The Detroit Tigers went to the World Series in 2006, which was just six years ago -- six years and almost an entire roster ago.
I got to thinking about this Friday while reading a piece about how the Tigers were going to try to cope with almost a week between games. They had a similar gap in 2006 and then embarrassed themselves against the St. Louis Cardinals, particularly when the pitchers had to throw to the bases. The basic implication of the story was that the players had learned something from that experience.
Problem: There are hardly any players from the 2006 Tigers on the 2012 edition. (The manager is the same, and many of the coaches remain, but the story quoted only players.)
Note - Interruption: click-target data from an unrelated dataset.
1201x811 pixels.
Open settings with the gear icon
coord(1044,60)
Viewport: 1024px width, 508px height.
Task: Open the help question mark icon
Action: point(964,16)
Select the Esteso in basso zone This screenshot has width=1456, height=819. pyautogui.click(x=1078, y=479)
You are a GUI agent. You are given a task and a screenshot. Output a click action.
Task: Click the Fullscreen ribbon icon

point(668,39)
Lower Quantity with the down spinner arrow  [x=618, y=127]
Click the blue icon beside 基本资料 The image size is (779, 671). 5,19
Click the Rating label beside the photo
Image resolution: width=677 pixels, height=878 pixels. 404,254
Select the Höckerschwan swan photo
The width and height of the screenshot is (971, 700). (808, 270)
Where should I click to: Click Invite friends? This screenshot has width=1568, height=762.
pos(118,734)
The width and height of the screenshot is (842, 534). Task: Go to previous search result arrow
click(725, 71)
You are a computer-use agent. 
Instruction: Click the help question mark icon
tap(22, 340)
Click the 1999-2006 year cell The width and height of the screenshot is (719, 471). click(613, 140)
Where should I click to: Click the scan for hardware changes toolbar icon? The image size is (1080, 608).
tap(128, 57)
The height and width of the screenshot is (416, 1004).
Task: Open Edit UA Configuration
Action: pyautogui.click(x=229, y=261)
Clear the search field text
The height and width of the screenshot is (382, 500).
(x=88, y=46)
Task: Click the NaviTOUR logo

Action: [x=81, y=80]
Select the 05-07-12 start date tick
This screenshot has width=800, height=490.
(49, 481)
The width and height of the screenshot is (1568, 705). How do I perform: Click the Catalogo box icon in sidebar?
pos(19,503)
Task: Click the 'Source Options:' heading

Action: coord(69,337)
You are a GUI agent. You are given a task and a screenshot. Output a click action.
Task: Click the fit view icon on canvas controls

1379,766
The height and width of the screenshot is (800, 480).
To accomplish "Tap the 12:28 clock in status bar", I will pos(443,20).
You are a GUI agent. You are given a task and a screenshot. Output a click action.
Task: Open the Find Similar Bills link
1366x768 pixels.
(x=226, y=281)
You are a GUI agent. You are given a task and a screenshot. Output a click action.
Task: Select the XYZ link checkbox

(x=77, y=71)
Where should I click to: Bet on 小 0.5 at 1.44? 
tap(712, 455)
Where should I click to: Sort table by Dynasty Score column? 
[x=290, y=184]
There's ace pitcher Justin Verlander, of course, and second baseman Omar Infante returned in midseason after a couple of years in the National League. Infielder Ramon Santiago had a bit role in 2006 and played in six postseason games that year; he had a more prominent regular season role this year (at least until Infante returned), but I'm not sure Santiago was even on the postseason roster for the first two rounds.
Other than those two or three players, this is a completely different team.
This is not unusual. Roster rules encourage churn. Even good teams don't stay together long.
Teams tend to hang on to young players for the five years when they have little if any leverage; that period is past, and the 2006 Tigers were hardly a young team anyway. The core players of the 2006 team other than the then-rookie Verlander were veteran imports Magglio Ordonez, Kenny Rogers, Carlos Guillen and Ivan Rodriguez, all of whom have been gone for a while now. The only young regular with staying power was Curtis Granderson, who was traded away after 2009. Starter Jeremy Bonderman, who was expected to join Verlander at the top of the rotation, faded away instead.